Ulysses S. Grant
Hola, mi nombre es Ulysses S. Grant, pero no siempre me llamé así. Nací el 27 de abril de 1822, en Ohio, y mis padres me pusieron Hiram Ulysses Grant. Crecí en la granja de mi familia y desde muy pequeño, sentí un amor increíble por los caballos. La gente decía que yo tenía un don especial para ellos. Podía entrenar incluso a los más difíciles, esos que nadie más podía manejar. Pasaba horas cuidándolos y montándolos. Cuando cumplí diecisiete años, en 1839, mi padre decidió enviarme a la Academia Militar de los Estados Unidos en West Point. Fue allí donde ocurrió algo curioso. Alguien cometió un error en mi solicitud de ingreso y me inscribió como Ulysses S. Grant. Supongo que el nombre gustó, porque es el que he llevado el resto de mi vida y por el que todos me conocen hoy.

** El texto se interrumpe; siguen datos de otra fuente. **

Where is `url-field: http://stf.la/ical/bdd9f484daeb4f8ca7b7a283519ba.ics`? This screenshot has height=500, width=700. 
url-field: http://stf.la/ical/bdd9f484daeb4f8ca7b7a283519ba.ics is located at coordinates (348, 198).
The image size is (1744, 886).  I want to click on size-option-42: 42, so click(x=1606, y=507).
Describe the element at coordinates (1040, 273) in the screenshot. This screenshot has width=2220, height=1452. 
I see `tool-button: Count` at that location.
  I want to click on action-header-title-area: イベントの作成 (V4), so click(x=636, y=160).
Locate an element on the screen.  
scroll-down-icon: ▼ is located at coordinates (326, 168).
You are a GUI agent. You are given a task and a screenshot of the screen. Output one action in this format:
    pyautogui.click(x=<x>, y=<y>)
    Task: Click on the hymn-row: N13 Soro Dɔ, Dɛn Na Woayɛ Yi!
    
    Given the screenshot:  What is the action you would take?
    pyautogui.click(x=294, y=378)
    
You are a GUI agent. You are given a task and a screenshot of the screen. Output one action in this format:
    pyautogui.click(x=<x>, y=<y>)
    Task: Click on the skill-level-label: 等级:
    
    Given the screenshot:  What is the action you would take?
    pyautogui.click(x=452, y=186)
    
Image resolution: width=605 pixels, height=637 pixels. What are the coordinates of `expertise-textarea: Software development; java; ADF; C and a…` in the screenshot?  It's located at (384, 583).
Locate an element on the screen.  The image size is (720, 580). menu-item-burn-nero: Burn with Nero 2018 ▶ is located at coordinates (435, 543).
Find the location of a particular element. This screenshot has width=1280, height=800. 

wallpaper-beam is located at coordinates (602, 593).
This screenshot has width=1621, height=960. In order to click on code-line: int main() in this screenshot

Después de graduarme de West Point en 1843, comencé mi carrera como un joven oficial del ejército. Mi primera gran experiencia en combate fue durante la Guerra Mexicano-Americana, que tuvo lugar entre 1846 y 1848. Fue una época difícil, pero allí aprendí lecciones muy importantes sobre cómo ser un buen líder y cómo tomar decisiones bajo presión. Durante esos años, también conocí a una mujer maravillosa llamada Julia Dent. Nos enamoramos y nos casamos en 1848. Formar una familia con ella fue lo mejor que me pasó. Sin embargo, el ejército a menudo me enviaba a puestos muy lejanos, y extrañaba terriblemente a Julia y a nuestros hijos. La soledad era tan grande que en 1854, tomé la decisión de dejar el ejército para estar más cerca de ellos e intentar otros trabajos.
Mi vida tranquila no duró mucho. En 1861, estalló la Guerra Civil Americana y el país se dividió en dos: la Unión en el norte y la Confederación en el sur. Yo creía firmemente que los Estados Unidos debían permanecer como una sola nación, así que supe que mi deber era volver a unirme al ejército y luchar por la Unión. Al principio, empecé como coronel, pero poco a poco, fui demostrando mis habilidades como estratega. Una de nuestras victorias más importantes fue en la Batalla de Vicksburg en 1863, que nos dio el control del río Misisipi. Mi forma de liderar llamó la atención del presidente Abraham Lincoln, y para 1864, me nombró general principal de todos los ejércitos de la Unión. La guerra fue larga y muy dura para todos. Finalmente, el 9 de abril de 1865, el general confederado Robert E. Lee se rindió ante mí. En ese momento, no quise celebrar con humillación. En lugar de eso, ofrecí términos justos y respetuosos a los soldados confederados. Sabía que para que el país volviera a estar unido, el primer paso era empezar a sanar las heridas.
Una vez que la guerra terminó, la gente me veía como un héroe. En 1868, fui elegido como el decimoctavo presidente de los Estados Unidos. Serví durante dos mandatos, desde 1869 hasta 1877. Fue un tiempo muy complicado llamado la Reconstrucción, donde mi principal trabajo era volver a unir al país. Una de mis mayores prioridades fue proteger los derechos de los afroamericanos que acababan de ser liberados de la esclavitud. Luché mucho para que se aprobara la Decimoquinta Enmienda a la Constitución en 1870. Esta enmienda era muy importante porque garantizaba que todos los hombres, sin importar su raza, tuvieran derecho a votar. Durante mi presidencia, también quise proteger las maravillas naturales de nuestra nación. Por eso, en 1872, firmé la ley que creó Yellowstone, el primer parque nacional del mundo, para que todos pudieran disfrutar de su belleza para siempre.
Después de dejar la Casa Blanca, mi esposa Julia y yo viajamos por todo el mundo. Fue una aventura maravillosa. Hacia el final de mi vida, me dediqué a escribir la historia de mis experiencias para asegurar que mi familia tuviera un sustento. Viví hasta los 63 años. Hoy, la gente me recuerda de dos maneras principales: como el general que ayudó a mantener a los Estados Unidos unidos durante la Guerra Civil y como el presidente que trabajó incansablemente para sanar a una nación dividida y luchar por la justicia y la igualdad para todos sus ciudadanos. Espero que mi historia muestre que con determinación, se pueden superar grandes desafíos.